Stored records:
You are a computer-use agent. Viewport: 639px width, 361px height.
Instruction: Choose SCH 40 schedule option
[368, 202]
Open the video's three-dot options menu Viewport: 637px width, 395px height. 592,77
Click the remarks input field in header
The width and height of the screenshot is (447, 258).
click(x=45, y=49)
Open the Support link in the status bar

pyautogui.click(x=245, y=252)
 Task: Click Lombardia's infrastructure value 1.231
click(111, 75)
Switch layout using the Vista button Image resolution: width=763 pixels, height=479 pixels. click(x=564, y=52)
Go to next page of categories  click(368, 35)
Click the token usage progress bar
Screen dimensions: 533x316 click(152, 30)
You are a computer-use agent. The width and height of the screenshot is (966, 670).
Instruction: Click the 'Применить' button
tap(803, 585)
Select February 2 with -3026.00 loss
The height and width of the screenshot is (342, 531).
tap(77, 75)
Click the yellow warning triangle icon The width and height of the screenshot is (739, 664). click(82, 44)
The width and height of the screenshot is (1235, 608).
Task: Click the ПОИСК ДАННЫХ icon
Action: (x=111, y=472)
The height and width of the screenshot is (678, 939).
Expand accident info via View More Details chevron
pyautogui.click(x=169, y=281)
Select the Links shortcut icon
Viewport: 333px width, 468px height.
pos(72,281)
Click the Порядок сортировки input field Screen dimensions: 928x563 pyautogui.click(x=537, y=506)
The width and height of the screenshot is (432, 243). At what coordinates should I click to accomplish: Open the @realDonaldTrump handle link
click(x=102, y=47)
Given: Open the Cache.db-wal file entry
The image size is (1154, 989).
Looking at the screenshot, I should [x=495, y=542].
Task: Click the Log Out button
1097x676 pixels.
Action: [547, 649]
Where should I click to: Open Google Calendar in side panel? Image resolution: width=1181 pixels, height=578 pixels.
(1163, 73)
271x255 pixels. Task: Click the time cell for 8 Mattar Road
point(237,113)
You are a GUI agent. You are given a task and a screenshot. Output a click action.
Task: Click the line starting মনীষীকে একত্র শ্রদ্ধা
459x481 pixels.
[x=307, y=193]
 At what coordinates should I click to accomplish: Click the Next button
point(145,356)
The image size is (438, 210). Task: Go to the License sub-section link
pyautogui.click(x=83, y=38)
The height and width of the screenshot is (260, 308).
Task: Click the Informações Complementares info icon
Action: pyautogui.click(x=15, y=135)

TASK STATEMENT: Count the lines of the data that hold the string "agent", and give that number as the entire reply.

TASK ANSWER: 3